--- Задания ---
A) Переведите на английский язык следующее предложение из текста об осаде Оренбурга: «Здесь, в Оренбурге, в случае его захвата, можно было взять много пушек, другого вооружения, всяких припасов, пополнить войско живой силой».
B) На каком расстоянии от Оренбурга, согласно тексту об осаде Оренбурга, стоял Пугачев после взятия Чернореченской крепости?
C) Продолжите текст об осаде Оренбурга после его последнего предложения.

--- Фрагмент страницы ---
━━━━━━

Осада
Оренбурга
30 сентября, овладев
Чернореченской крепостью, Пугачев стоял уже в 28 верстах от
Оренбурга. К этому времени на его сторону перешли 500 башкир,
предназначенных губернатором для
защиты Оренбурга, а 300 сеитовских татар
ушли из города в свою слободу,
жители которой просили прибыть к ним. Он так и сделал, не решившись
идти ни на Казань, ни на Оренбург. Оба города были плохо
подготовлены к обороне, имели мало войск
(шла война с Османской империей, многие
части стянули на театр военных
действий). Восставшие, вероятно, могли бы с ходу взять Оренбург, но их
предводитель имел неправильную информацию о степени его готовности
к отпору.
Овладеть г.
Оренбургом — и трудно, и почетно.
Пугачев, приступая к решению важной, в
данных обстоятельствах неотложной
задачи понимал это. Он, конечно, желал
овладеть городом,
чтобы удовлетворить просьбы и
требования всех, кто пошел
за ним в начале восстания. Но не только
поэтому. Здесь, в Оренбурге, в
случае его захвата, можно было взять много пушек, другого
вооружения, всяких припасов, пополнить войско живой силой. Затем,
обеспечив тыл, Пугачев хотел идти
в центр страны, к Москве и Петербургу:
Надо ж прежде взять Оренбург, а там
будет другое дело.
Пойду на Казань, оттуда на Москву, приму
там царство.

━━━━━━

--- Фрагмент данных ---
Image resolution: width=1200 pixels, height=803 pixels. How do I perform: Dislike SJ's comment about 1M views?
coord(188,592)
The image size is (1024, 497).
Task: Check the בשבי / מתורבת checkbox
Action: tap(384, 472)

━━━━━━

--- Ответы к заданиям ---
A) Here, in Orenburg, if it were captured, one could take many cannons, other weapons, and all kinds of supplies, and replenish the army with manpower.

B) В 28 верстах.

C)
Под Оренбургом войско
Пугачева насчитывало уже около 3 тыс. человек при 20 орудиях, к
которым имелось 10 бочек пороху.
5 октября штурма не было. Лишь некоторые
смельчаки из повстанцев
приближались к валам. Рейнсдорп
приказал стрелять из орудий и зажечь
предместье.
|
Восставшие обстреливали Оренбург,
готовили шанцы -укрытия
для своих пушек. Пугачев рассылал во все
стороны воззвания —
крестьяне, работные люди, казахи,
ногайцы и другие приглашаются в них
присоединиться к повстанцам. Всех колодников
и «у хозяев имеющихся в невольности
людей» велено было освобождать. «Приказание
от меня такое,— слушали
окрестные жители, ближние и дальние,
слова пугачевских
манифестов: — если будут оказываться
противники, таковым
головы рубить и кровь проливать, чтобы
детям их было в
предосторожность. И как ваши предки,
отцы и деды, служи
ли деду моему блаженному государю Петру
Алексеевичу и как вы от него
жалованье (получали), так и я ныне и
впредь вас жаловать буду и пожаловал
землею, водою, верою и молитвою, пажитью
и денежным жалованьем, за что должны вы
служить до
последней погибели. И буду вам за то отец
и жалователь, и не будет от меня лжи
много, будет милость, в чем я дал мою пред
богом заповедь».
Пугачевские призывы
быстро находили отклик среди тех, к кому
они были адресованы.
Манифест, пункты, в нем
обозначенные, отвечали самым сокровенным
желаниям и чаяниям башкирского и всех
народов, обитавших в Приуралье, на
Урале, в Поволжье. Он и другие
подобные указы найдут немедленный и
благодарный отклик
у башкир, татар и других нерусских людей
тех мест.
Подобные же указы
получили татары, калмыки, казахи и другие
народы, «рядовые и чиновые солдаты», «регулярная
команда» — их призывали не подчиняться
командирам, обещали «денежное и
хлебное жалованье и чины», «первые чины... в государстве». Эти манифесты
написаны на русском, татарском,
арабском, турецком (тюрки) языках.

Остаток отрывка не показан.